The MBTA is planning to reduce schedules on Sunday, and the Mattapan Trolley, Green Line D Branch and ferries won't run on at all, General Manager Steve Poftak said. The agency is concerned about possible flooding in tunnels as well as damage to overhead power lines from debris.
And state-run beaches and waterfronts, campgrounds, pools, parks and other facilities will close Saturday through Monday, in an effort to keep people safe.
Forecasters issued a hurricane watch Friday morning for Tropical Storm Henri ahead of its projected track toward the southern New England coast.
Henri was expected to intensify into a hurricane by Saturday, the U.S. National Hurricane Center said in an advisory. Impacts could be felt in New England states by Sunday.

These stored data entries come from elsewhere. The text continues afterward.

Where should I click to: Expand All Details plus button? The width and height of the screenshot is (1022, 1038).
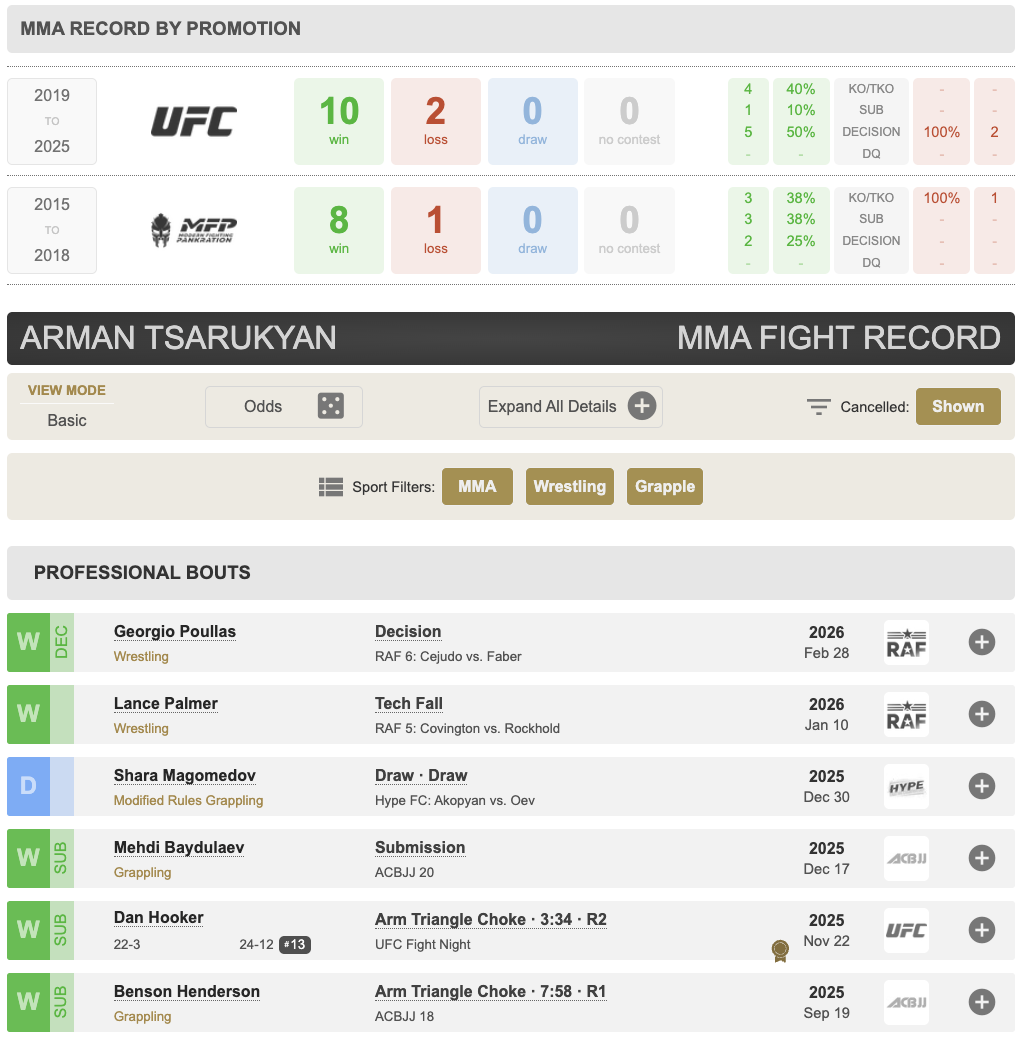click(x=642, y=406)
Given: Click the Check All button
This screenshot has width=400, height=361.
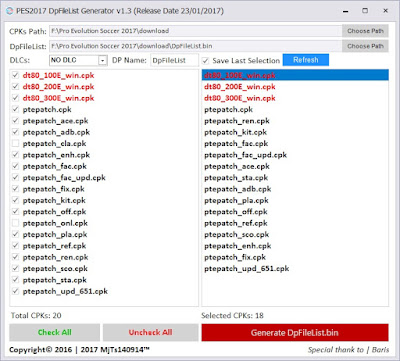Looking at the screenshot, I should point(55,332).
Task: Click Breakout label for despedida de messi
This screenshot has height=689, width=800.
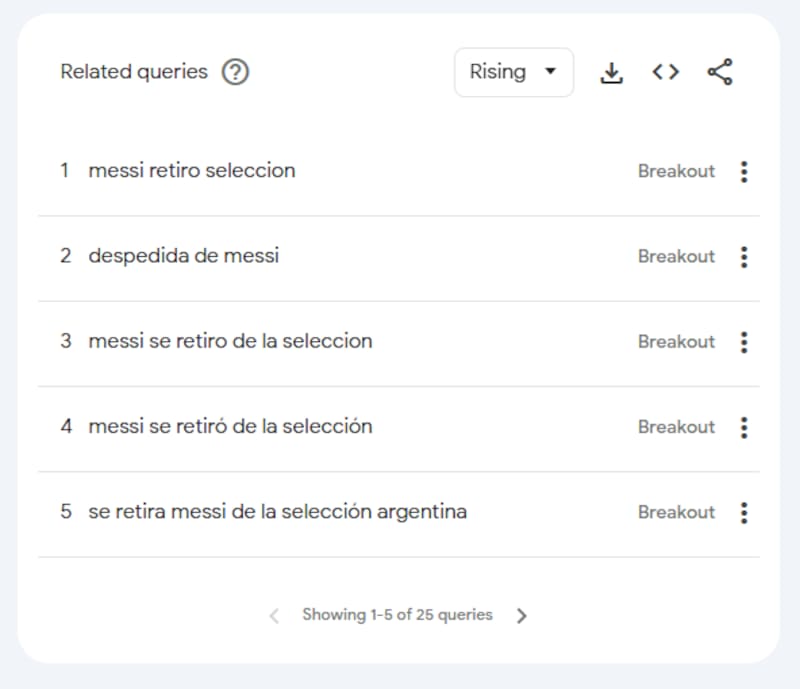Action: (x=676, y=256)
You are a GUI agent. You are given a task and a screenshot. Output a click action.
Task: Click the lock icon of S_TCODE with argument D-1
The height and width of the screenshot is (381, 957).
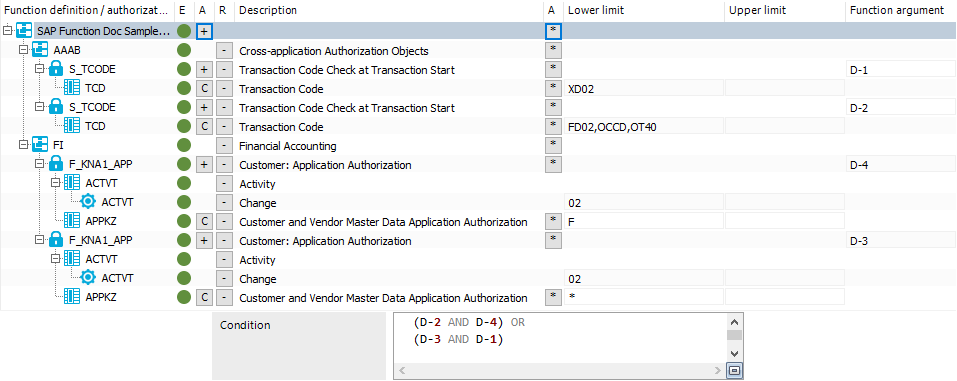pos(56,69)
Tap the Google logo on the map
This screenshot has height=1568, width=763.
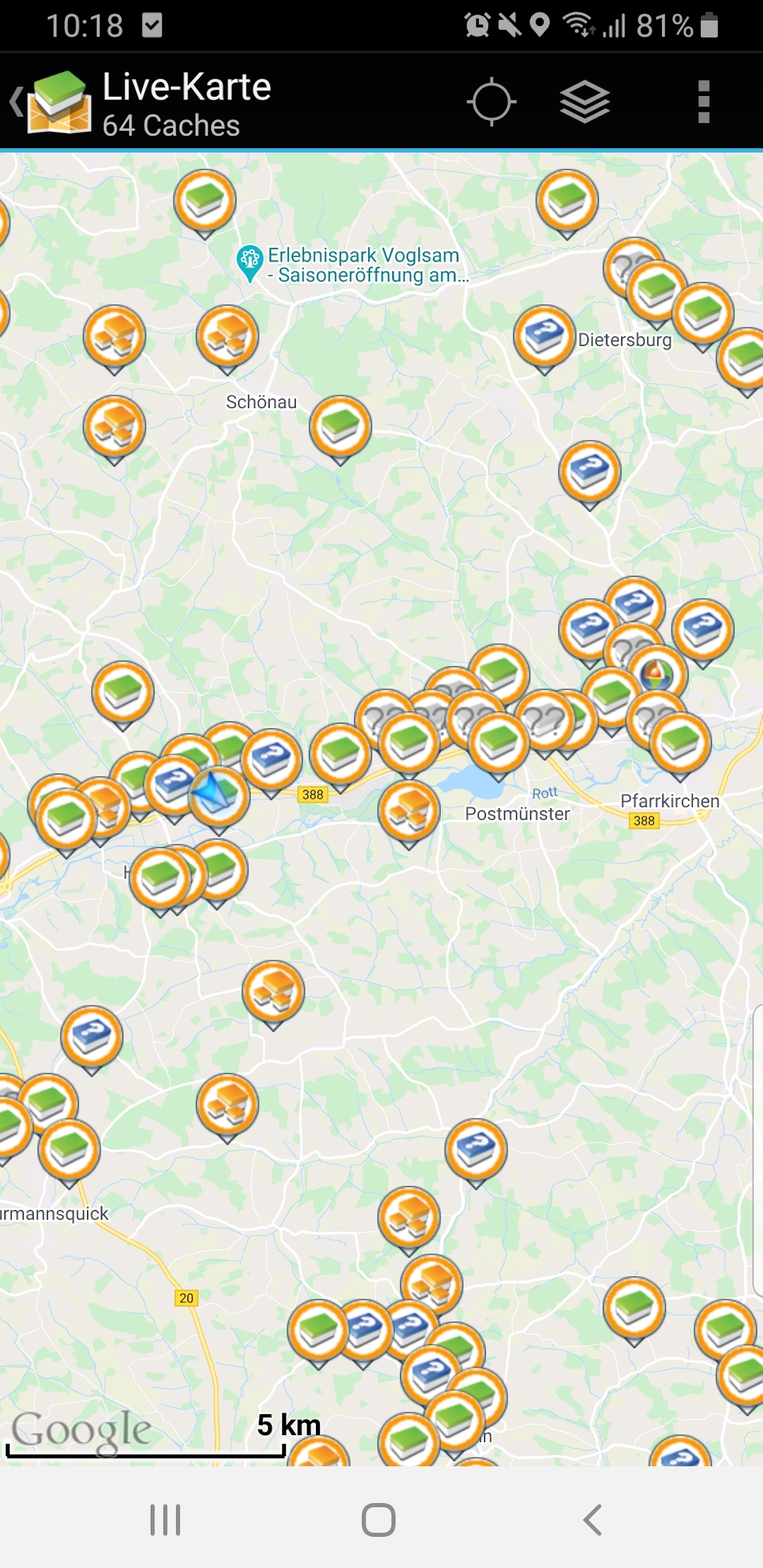click(81, 1431)
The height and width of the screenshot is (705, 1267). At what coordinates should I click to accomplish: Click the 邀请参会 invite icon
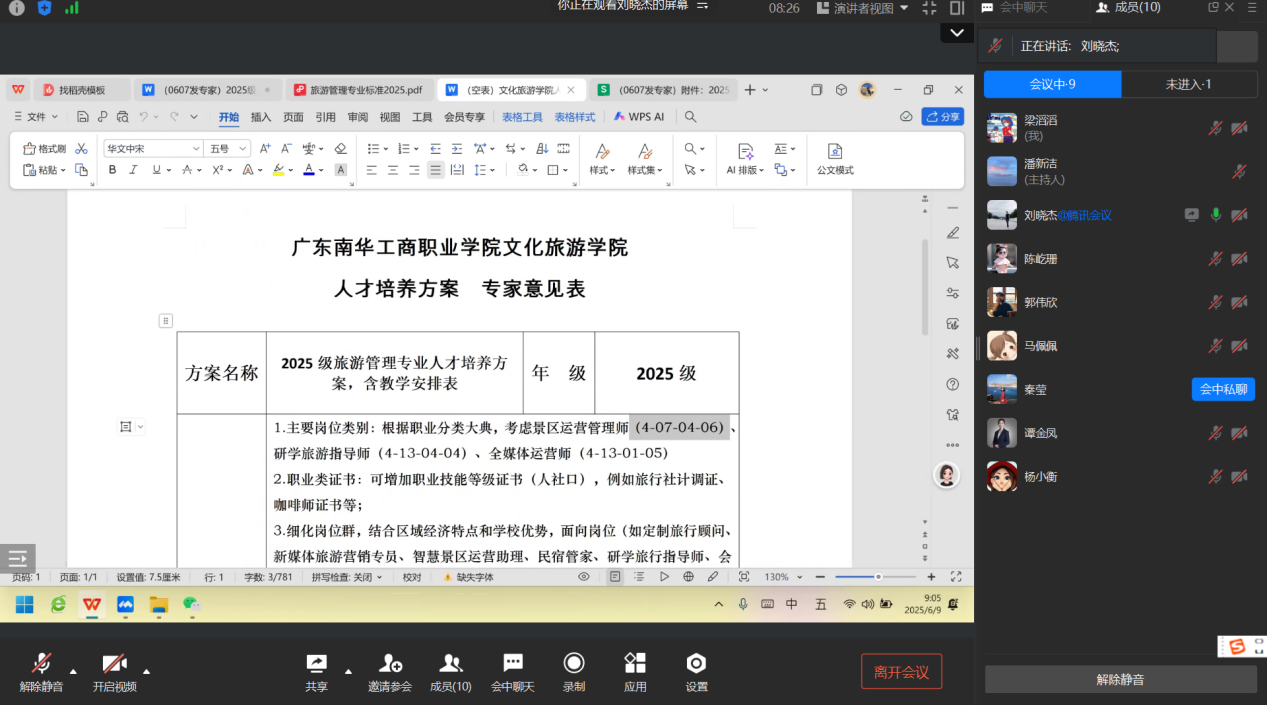click(390, 664)
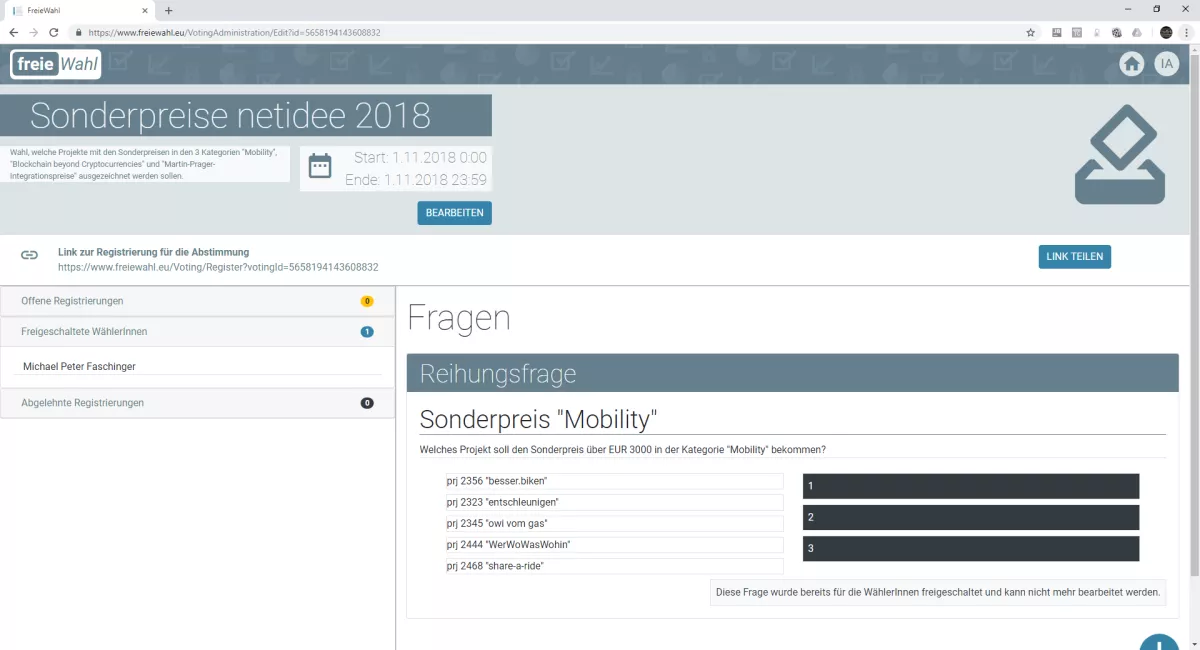Click the freieWahl logo in the header
The width and height of the screenshot is (1200, 650).
pyautogui.click(x=55, y=63)
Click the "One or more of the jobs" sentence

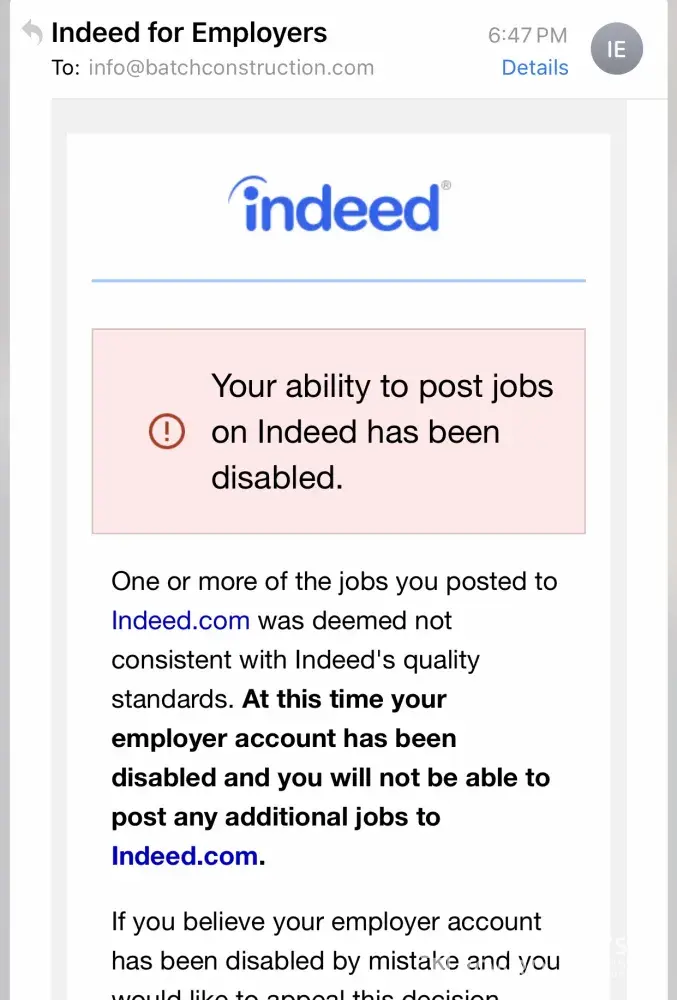pyautogui.click(x=334, y=581)
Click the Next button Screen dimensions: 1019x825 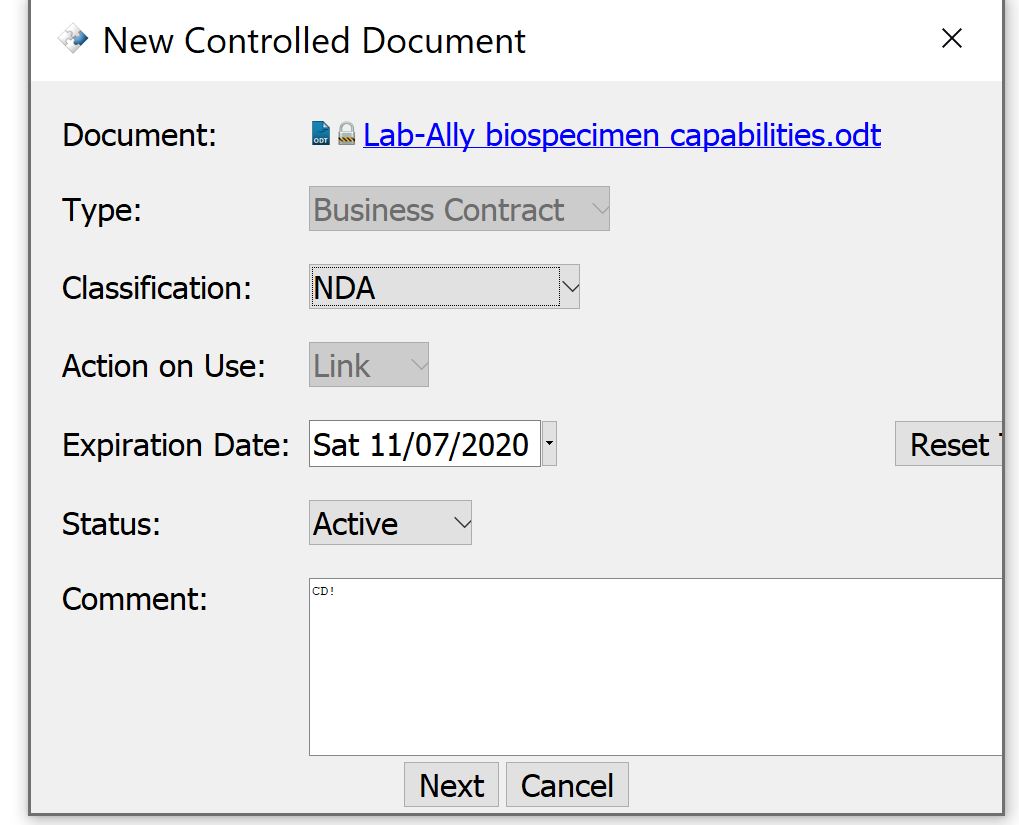pos(451,786)
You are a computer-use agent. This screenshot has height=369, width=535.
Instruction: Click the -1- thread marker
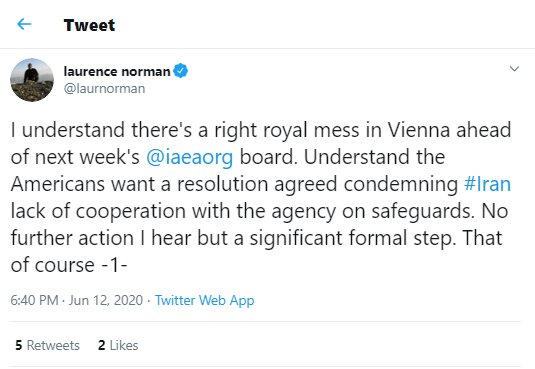[114, 265]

Baker said the danger to Massachusetts was increased by the rain the state's already seen, including as recently as Thursday, when a major storm fueled by the remnants of Tropical Storm Fred caused localized flooding and sparked tornado warnings in the Boston area.
On top that, it's been decades since a storm with the strength of a hurricane has hit Massachusetts head-on, the governor noted, and that means it's been years since sustained winds of 50 mph or greater have blown across the state as well.
"It's pretty clear it's not going to clip us," Baker said, adding that there's "a huge swatch of the commonwealth that's going to be right in the middle of this thing,"
On Friday morning, the system was centered in the Atlantic Ocean about 370 miles south-southeast of Cape Hatteras, North Carolina, and about 780 miles south-southwest of Nantucket, Massachusetts. It had maximum sustained winds of 65 mph.
The hurricane watch stretched across the South Shore of Long Island from Fire Island Inlet to Montauk, and the North Shore from Port Jefferson Harbor to Montauk. It also covered the coast from New Haven, Connecticut, to Sagamore Beach, Massachusetts; and Nantucket, Martha’s Vineyard and Block Island.
The main threats were expected to be storm surge, wind and rain, forecasters said. Storm surge between 3 and 5 feet was possible from Watch Hill, Rhode Island, to Sagamore Beach.
Rainfall between 2 to 5 inches was expected Sunday through Monday over the region.
Henri was heading west early Friday but forecasters expect it to make a turn toward the north and approach the New England coast.